**ACTIVITY:** Everything in the entries except the pictures should be repeated exactly.

§

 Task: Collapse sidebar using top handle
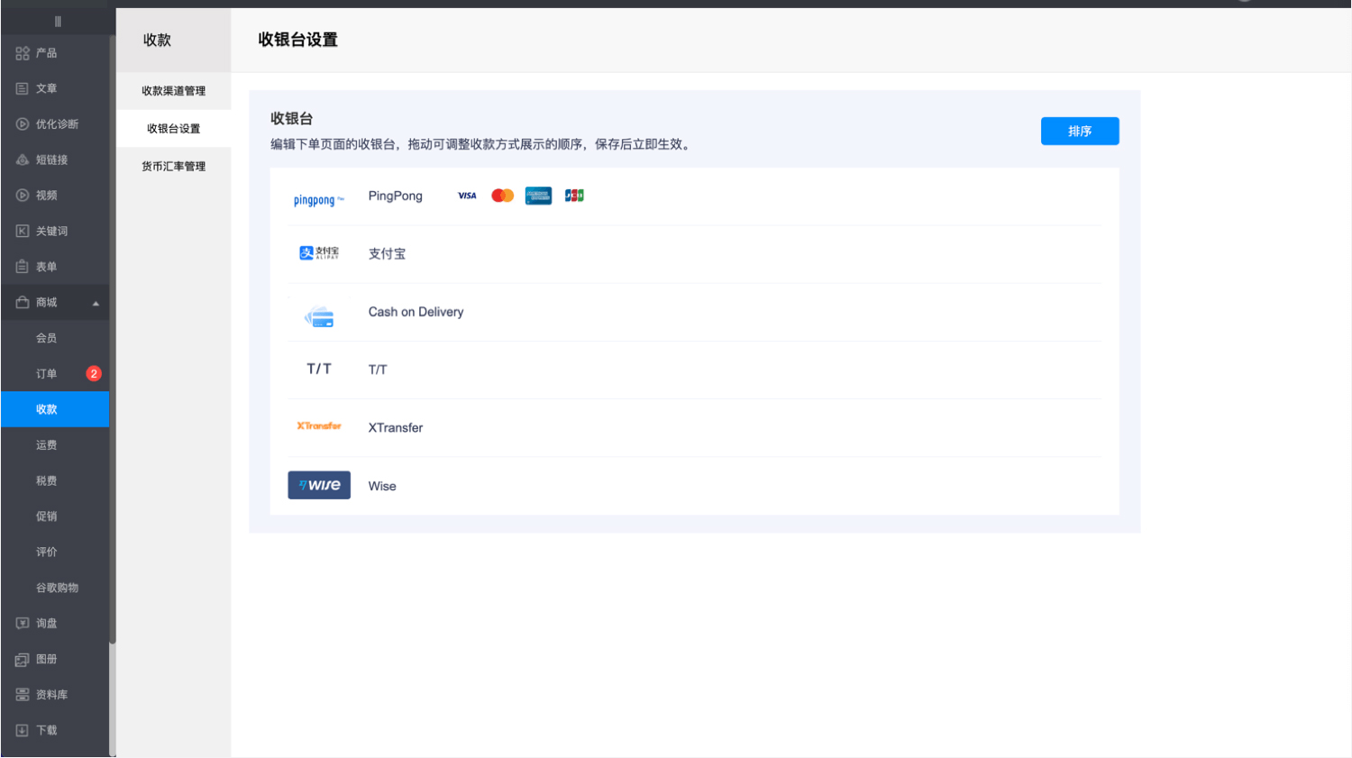[58, 22]
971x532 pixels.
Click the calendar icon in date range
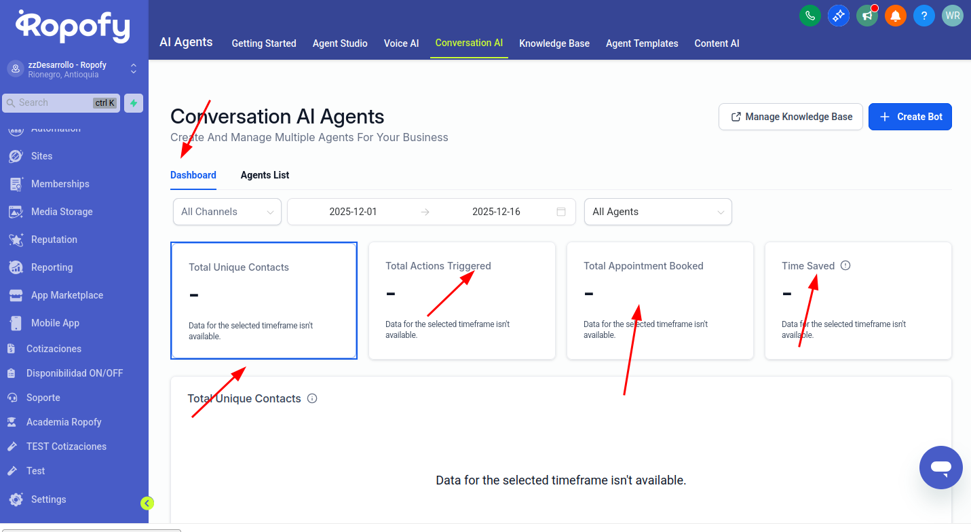(x=561, y=212)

§

**RESPONSE AREA:**
 Task: Collapse sidebar using top handle
[58, 22]
971x532 pixels.
Click the calendar icon in date range
(x=561, y=212)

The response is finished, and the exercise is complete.